*SUPPLIED RECORDS*.
[Start of section]
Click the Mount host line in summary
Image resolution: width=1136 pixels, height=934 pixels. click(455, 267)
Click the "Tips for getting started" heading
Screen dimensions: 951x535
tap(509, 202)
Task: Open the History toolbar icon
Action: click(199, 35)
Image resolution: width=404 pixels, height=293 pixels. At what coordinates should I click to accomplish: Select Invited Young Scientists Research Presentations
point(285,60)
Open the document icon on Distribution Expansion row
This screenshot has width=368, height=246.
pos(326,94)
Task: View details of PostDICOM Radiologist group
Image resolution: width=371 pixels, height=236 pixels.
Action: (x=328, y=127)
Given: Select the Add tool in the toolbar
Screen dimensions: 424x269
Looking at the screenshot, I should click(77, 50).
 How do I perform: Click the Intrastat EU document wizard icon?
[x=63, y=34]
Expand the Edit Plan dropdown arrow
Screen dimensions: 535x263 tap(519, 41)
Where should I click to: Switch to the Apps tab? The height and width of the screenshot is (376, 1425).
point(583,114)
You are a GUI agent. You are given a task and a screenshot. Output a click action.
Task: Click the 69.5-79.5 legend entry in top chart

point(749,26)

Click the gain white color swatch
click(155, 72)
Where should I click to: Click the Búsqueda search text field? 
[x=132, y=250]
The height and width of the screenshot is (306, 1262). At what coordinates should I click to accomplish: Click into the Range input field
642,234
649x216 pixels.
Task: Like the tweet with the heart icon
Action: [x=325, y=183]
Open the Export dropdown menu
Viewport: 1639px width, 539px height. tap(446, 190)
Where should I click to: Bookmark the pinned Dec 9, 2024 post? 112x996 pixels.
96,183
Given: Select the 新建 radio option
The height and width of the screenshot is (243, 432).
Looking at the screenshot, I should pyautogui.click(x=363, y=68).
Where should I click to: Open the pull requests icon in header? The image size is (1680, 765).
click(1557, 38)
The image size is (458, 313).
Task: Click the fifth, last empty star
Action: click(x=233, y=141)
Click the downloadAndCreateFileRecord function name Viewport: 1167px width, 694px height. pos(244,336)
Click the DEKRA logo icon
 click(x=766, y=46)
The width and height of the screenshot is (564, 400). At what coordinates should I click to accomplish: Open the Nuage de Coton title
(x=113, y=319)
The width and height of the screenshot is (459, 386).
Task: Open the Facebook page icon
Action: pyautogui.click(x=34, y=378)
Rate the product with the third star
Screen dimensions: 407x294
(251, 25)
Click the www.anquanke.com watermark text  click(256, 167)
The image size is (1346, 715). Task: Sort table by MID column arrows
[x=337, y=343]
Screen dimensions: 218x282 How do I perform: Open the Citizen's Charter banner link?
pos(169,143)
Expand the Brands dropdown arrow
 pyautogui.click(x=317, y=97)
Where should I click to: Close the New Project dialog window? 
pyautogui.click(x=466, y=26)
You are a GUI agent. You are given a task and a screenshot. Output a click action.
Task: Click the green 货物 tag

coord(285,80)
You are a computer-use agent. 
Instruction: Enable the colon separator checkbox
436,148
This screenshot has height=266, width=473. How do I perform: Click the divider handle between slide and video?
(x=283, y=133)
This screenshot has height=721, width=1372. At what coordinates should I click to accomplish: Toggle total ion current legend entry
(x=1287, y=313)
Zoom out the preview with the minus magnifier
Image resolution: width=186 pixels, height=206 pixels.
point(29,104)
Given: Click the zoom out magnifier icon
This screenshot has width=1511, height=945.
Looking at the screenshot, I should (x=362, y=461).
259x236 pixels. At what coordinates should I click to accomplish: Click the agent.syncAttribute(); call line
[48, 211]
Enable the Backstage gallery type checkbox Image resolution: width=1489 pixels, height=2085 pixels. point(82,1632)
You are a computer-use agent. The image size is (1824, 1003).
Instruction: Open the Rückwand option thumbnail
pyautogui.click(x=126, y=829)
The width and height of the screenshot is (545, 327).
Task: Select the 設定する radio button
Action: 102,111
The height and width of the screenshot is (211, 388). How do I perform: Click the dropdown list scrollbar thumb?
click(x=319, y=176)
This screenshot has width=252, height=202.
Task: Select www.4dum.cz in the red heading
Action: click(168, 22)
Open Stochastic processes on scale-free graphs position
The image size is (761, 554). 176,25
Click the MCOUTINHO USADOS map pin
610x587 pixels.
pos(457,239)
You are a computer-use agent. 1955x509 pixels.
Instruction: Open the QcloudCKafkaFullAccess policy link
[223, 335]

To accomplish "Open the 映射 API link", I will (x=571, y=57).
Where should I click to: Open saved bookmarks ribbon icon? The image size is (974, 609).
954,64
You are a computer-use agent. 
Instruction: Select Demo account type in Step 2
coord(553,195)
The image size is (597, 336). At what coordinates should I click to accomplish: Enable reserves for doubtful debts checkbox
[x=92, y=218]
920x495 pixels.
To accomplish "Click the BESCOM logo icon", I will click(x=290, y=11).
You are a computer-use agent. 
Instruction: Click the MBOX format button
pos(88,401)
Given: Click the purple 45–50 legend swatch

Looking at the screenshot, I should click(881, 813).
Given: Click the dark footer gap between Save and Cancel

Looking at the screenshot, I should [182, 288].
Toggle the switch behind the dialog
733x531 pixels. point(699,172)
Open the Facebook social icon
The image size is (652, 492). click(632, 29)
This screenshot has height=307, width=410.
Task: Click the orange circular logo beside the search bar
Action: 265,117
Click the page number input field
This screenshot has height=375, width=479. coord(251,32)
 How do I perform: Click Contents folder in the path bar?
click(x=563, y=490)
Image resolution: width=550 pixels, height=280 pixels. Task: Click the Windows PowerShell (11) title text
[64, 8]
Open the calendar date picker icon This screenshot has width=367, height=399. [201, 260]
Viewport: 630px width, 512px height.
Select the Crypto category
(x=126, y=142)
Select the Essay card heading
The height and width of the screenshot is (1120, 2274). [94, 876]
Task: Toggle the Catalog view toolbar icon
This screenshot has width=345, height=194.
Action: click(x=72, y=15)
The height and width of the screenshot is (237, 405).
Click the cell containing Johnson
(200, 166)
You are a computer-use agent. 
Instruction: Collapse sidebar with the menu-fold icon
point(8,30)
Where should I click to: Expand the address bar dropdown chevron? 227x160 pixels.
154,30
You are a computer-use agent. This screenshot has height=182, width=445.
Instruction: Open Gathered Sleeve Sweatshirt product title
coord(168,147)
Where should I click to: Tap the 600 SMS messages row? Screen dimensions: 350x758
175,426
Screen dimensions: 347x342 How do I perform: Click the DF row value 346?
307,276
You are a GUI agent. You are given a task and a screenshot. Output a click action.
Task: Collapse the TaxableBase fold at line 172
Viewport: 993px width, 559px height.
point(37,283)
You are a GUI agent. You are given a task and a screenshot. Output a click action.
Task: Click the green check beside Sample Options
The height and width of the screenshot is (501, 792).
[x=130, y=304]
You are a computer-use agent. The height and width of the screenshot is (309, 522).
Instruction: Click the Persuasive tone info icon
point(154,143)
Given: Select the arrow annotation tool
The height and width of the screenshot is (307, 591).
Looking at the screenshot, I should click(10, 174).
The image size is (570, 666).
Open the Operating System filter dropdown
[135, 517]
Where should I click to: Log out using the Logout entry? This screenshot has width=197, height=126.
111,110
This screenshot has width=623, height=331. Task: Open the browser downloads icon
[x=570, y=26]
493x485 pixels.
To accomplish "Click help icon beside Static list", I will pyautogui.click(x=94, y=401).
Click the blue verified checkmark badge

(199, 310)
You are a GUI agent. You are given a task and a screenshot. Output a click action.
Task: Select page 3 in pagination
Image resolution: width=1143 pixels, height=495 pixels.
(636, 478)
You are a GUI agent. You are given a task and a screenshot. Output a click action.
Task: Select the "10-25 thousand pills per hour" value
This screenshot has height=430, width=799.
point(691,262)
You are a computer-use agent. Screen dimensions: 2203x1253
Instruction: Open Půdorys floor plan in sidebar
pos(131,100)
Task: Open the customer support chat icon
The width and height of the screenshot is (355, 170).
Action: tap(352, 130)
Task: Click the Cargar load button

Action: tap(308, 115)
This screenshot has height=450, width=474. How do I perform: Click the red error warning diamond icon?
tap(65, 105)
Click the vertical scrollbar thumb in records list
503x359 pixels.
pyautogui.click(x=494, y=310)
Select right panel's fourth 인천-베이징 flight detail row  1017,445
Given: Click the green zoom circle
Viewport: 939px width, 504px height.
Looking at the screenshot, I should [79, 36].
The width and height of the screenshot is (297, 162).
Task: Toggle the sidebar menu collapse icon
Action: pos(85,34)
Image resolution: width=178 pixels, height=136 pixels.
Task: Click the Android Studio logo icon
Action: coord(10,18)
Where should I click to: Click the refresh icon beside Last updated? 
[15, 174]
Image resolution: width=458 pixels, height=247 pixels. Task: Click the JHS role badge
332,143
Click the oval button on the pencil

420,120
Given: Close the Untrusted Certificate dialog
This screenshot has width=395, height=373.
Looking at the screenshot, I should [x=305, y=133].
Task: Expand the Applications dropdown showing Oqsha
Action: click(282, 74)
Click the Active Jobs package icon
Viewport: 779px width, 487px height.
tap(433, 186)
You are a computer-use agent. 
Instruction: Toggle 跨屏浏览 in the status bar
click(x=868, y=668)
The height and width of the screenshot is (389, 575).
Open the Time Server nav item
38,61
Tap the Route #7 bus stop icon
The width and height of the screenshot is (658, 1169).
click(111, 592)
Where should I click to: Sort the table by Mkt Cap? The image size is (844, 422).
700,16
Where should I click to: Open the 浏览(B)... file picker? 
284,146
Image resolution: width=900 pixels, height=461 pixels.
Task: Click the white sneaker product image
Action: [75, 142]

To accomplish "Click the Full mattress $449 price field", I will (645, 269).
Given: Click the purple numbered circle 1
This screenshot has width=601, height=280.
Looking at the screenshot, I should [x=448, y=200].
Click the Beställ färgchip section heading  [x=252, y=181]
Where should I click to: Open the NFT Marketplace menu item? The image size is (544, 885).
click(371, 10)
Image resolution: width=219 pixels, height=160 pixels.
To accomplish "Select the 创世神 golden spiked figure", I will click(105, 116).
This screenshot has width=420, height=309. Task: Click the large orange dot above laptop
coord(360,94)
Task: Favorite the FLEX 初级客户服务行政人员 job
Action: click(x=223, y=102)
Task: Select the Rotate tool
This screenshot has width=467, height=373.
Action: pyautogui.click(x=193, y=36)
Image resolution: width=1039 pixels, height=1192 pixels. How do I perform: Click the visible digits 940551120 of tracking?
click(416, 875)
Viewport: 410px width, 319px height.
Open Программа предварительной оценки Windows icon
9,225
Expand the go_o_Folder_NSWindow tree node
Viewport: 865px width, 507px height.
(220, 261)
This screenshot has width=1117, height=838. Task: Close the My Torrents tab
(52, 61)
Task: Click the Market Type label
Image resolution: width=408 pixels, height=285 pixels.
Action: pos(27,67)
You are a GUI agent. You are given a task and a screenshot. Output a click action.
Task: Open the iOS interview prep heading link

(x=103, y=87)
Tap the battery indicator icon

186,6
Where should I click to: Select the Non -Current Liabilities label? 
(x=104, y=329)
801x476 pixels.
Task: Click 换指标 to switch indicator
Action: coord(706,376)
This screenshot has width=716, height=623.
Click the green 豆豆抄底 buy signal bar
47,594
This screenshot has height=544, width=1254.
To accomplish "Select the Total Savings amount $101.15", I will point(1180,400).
[End of section]
*PROBLEM DESCRIPTION*. Print exactly, and only, the lines from the line containing "This screenshot has width=1117, height=838." through the final line of the records, both included.

*TASK RESPONSE*.
This screenshot has width=1117, height=838. Task: Close the My Torrents tab
(52, 61)
Task: Click the Market Type label
Image resolution: width=408 pixels, height=285 pixels.
Action: pos(27,67)
You are a GUI agent. You are given a task and a screenshot. Output a click action.
Task: Open the iOS interview prep heading link

(x=103, y=87)
Tap the battery indicator icon

186,6
Where should I click to: Select the Non -Current Liabilities label? 
(x=104, y=329)
801x476 pixels.
Task: Click 换指标 to switch indicator
Action: coord(706,376)
This screenshot has width=716, height=623.
Click the green 豆豆抄底 buy signal bar
47,594
This screenshot has height=544, width=1254.
To accomplish "Select the Total Savings amount $101.15", I will point(1180,400).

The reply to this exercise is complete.